Along with his first business, Jones also got involved in textbook selling and rental and got into retail with his wife and started the Vintage Rose, Elements and the University Book & Bean.

Matt Gingles, co-owner of The Burrito Shack, said he too was looking for money when he began his endeavors in entrepreneurship.

“I worked for Dell for about nine months and hated it,” he said. “So I was going to move back here and work for my dad’s tobacco farm and then he brought in the opportunity to open a restaurant here in Murray, so we did that and we started two years ago.”

Gingles said he enjoys owning a business because of the independence that comes with it.

“I like working for myself just because it’s nice not having to answer to anybody else, you can kind of do what you want to, you make the business what you want it and if you don’t like the way the business is running, you have the ability to change that.”

Mike Cowen, owner of Sportable Scoreboards, said his businesses started with his son’s baseball game and after he left a company and vowed to never work in the corporate world again.

“At the age of 45, I started my own company, and what I did was I tried to design my company around the things I liked to do,” he said. “I had it pretty well detailed; I like to travel, I like electronics.

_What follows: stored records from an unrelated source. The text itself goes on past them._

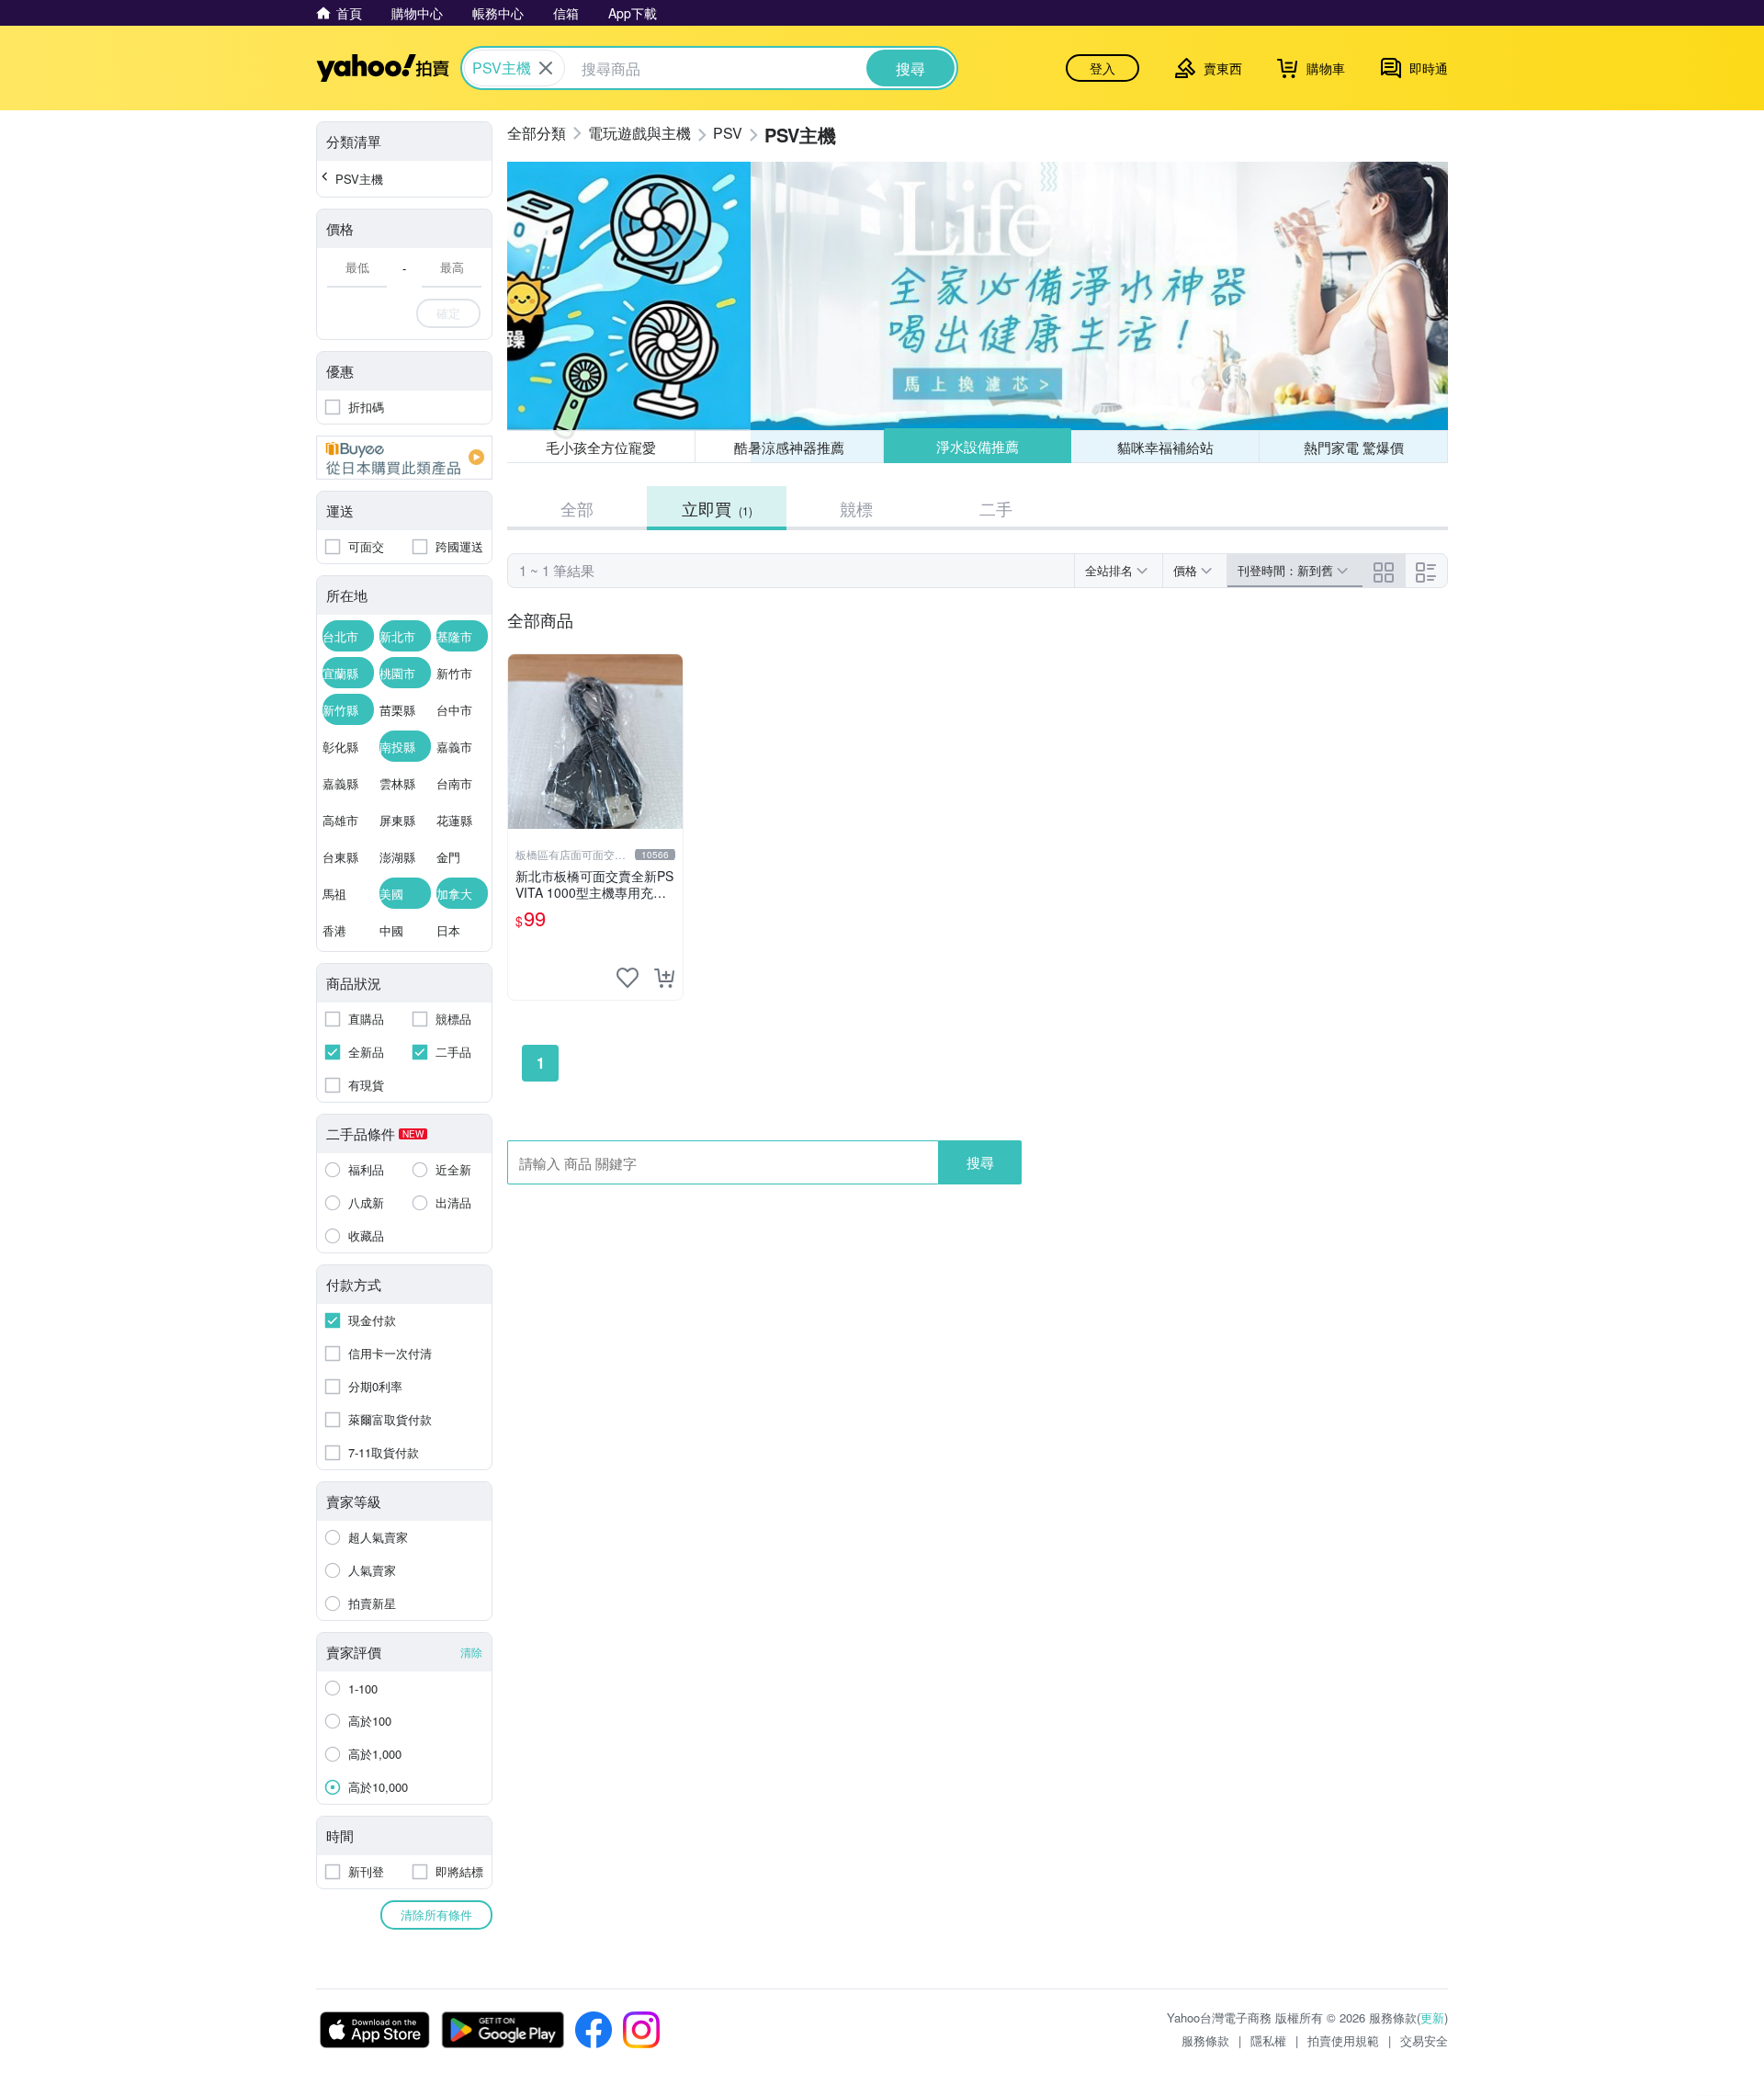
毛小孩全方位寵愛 (601, 447)
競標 (856, 508)
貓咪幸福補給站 (1165, 447)
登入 (1102, 68)
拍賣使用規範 (1343, 2040)
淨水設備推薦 (977, 446)
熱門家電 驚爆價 (1354, 447)
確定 (448, 313)
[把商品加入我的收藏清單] (627, 978)
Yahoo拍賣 (382, 68)
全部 (577, 508)
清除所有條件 (436, 1914)
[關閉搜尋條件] (546, 68)
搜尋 (980, 1162)
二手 (995, 508)
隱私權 (1268, 2040)
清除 (471, 1652)
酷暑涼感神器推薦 (789, 447)
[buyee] (404, 458)
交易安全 (1424, 2040)
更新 (1432, 2017)
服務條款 (1205, 2040)
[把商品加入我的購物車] (664, 978)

I had it all designed, but I needed a product. My youngest son was a baseball player and we were at a facility that had no scoreboard, so we decided to invent and design a portable scoreboard.”

Cowen’s business is now the third largest scoreboard business in the nation.

Daniel Yong, owner of August Moon, said he began his business at the age of 21, right after he graduated college.

“When I was right out of college, three classmates of mind from the same country, different areas, got together and decided to start a restaurant,” he said.

After finally getting money from his brother to open his restaurant, Yong said he tried to find a location for it and opened the restaurant in February of 1990.

The event ended with an open floor for students and audience members to ask questions of the businessmen.

Questions ranged from how someone obtains capital to start a business to opinions on social media marketing and search engine optimization.

When putting this event together, SIFE president, D. Andrew Porter, junior from Scottsville, Ky., said he kept the organization’s mission statement in mind: “To bring generations of leaders together to create a better, more sustainable world through the positive power of business.”

“It’s important to put on these type of events because it’s part of our mission statement,” Porter said.

He also said the goal for the outcome of SIFE’s events is two things: to benefit students and to benefit the business owner.

“I feel that our program and the way the we thinking about it splits into two factors: one part of it is to benefit students who come and want to work in this type of field and work in business and be entrepreneurs and things of that nature,” Porter said. “But the other side of the coin is that we want to help businesses within our community, by reaching out to new community members and helping them become better known on campus.”

Porter said the full room was encouraging.

Said Porter: “I think this event went fantastic. By our count, just on sign in sheets alone and I know that there were many students who came in and didn’t sign this, we had 102 attendees at this event. I feel like when it comes to a numbers game, I think it was a big success.”